Thiel (2016a) recently provided analytical methods to allow design practitioners to predict the size, shape and pressure of gas bubbles. Thiel (2016b) extended this work to provide design and operational solutions for managing bubbles. Outside of some literature references presenting bubbles as a problem, and offering general qualitative design advice to provide pond-bottom slope and subgrade venting, the author believes those are the first references to provide reliable and specific methods of quantitative analysis to address the management of geomembrane gas bubbles. Such analyses are valuable to understanding both the stresses and strains that might be caused by gas bubbles and the bubble mechanics so that engineering design solutions can be optimized rather than guessed.
Part 1 of this 3-part series outlines the potential causes of gas accumulation and bubble formation below geomembrane pond liners. A double-iteration analytical method is outlined to quantify the size, shape and pressure of a gas bubble in a geomembrane, where the pressure is entirely caused by the external static liquid forces in the pond on the outside of the bubble. Parts 2 and 3 examine the detailed considerations required for design and/or operational mechanisms to relieve gas bubbles.
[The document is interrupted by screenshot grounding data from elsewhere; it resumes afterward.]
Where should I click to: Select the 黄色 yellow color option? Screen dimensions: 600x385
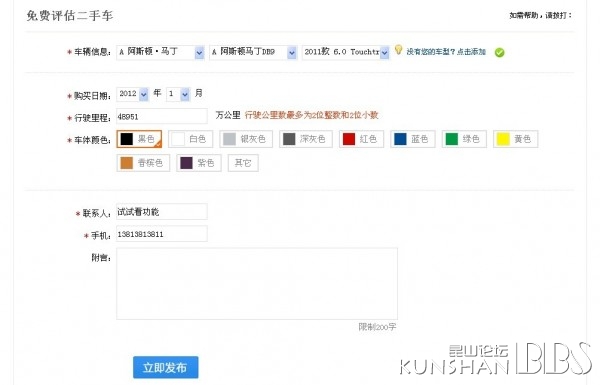tap(515, 139)
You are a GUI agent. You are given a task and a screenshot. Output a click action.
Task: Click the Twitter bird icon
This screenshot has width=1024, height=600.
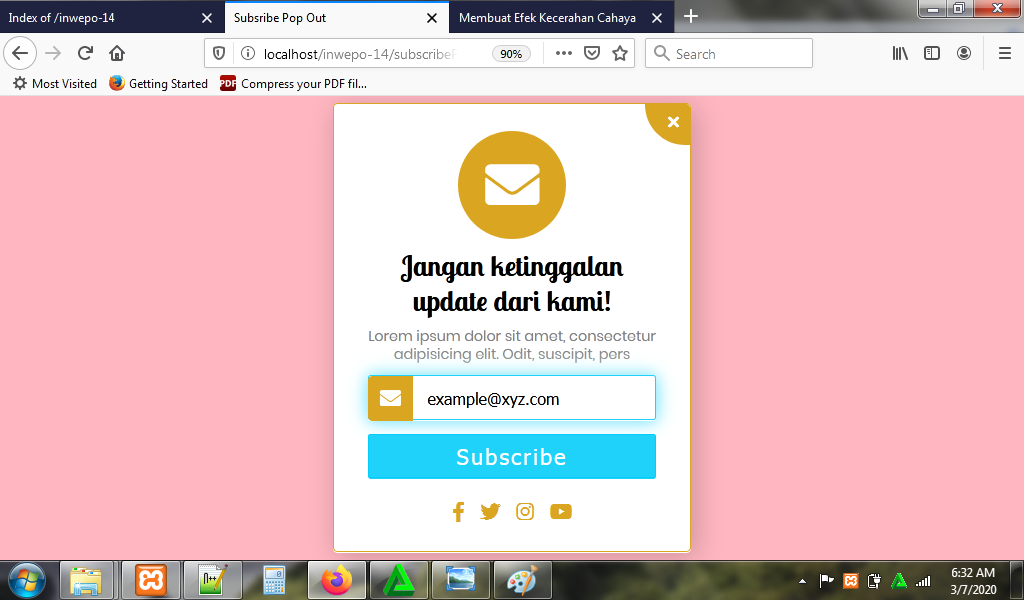[490, 512]

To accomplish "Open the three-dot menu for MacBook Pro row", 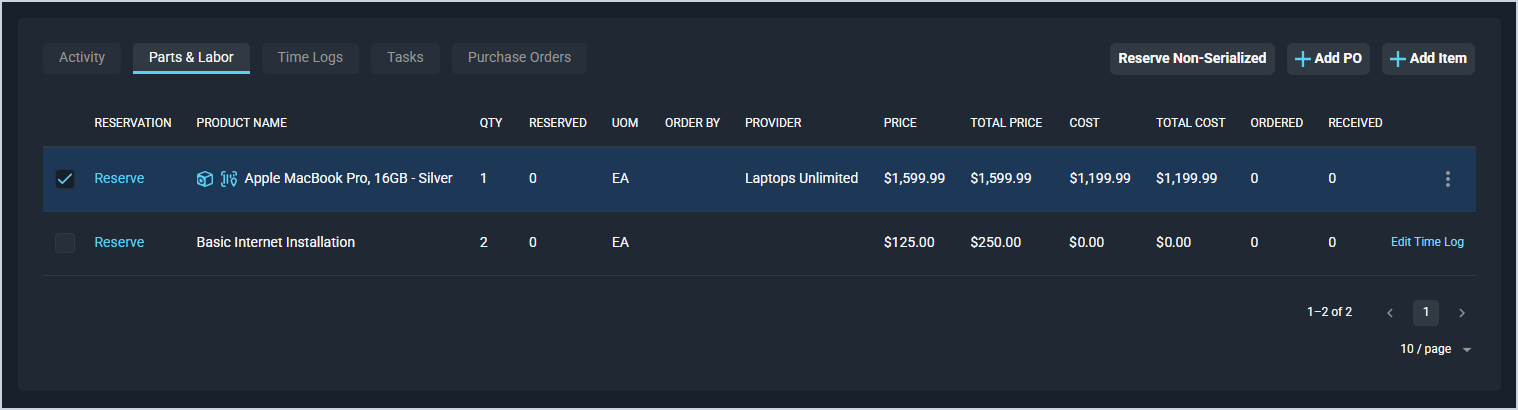I will 1447,179.
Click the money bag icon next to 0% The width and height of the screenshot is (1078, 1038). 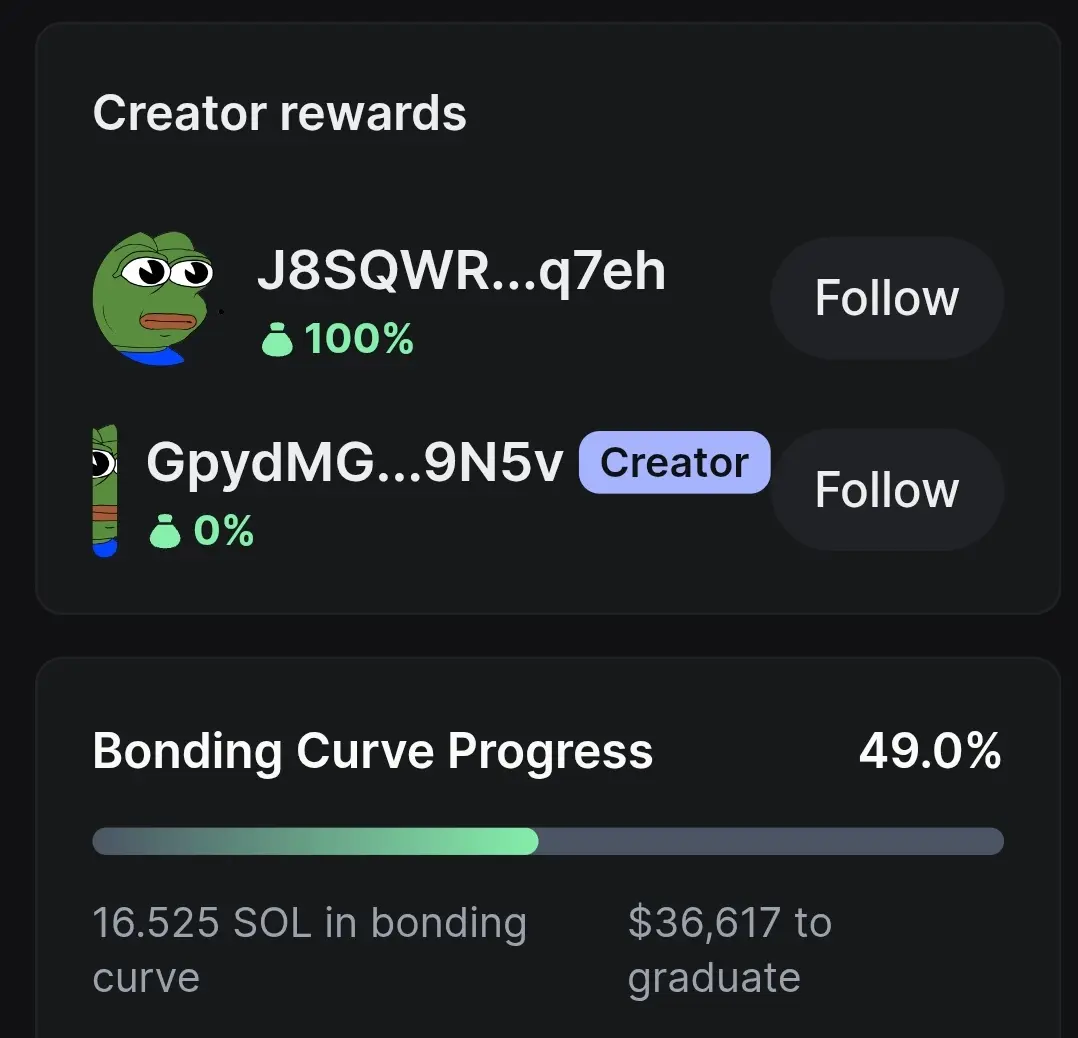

The subject of this series is focused on ponds with exposed geomembranes that are not ballasted. Certainly ballast, such as a soil layer, would be an effective method to control gas uplift pressures. That being said, there are many reasons that owners and operators often prefer not to place ballast on top of the pond liners including cost, ease of cleaning, ease of the removal of sludge and accessibility for making repairs. The fact is that there are many geomembrane-lined ponds, perhaps the majority, that are unballasted.
Unballasted geomembranes are susceptible to uplift by fluid pressures from below. The uplifting fluid pressures can be caused by either liquids (e.g., high groundwater) or gases—and sometimes both. The design solutions for liquid uplift are different from, but can potentially overlap, the design solutions for gas uplift. Common design solutions for both liquid and gas uplift pressures can include the use of ballast on top of the geomembrane and underdrains below the geomembrane. As the subject of this series is focused on gas uplift, no further discussion of design considerations for the control of uplift pressures by liquids are included herein.
Causes of geomembrane bubbles in ponds
There are several possible origins of gases below pond geomembranes.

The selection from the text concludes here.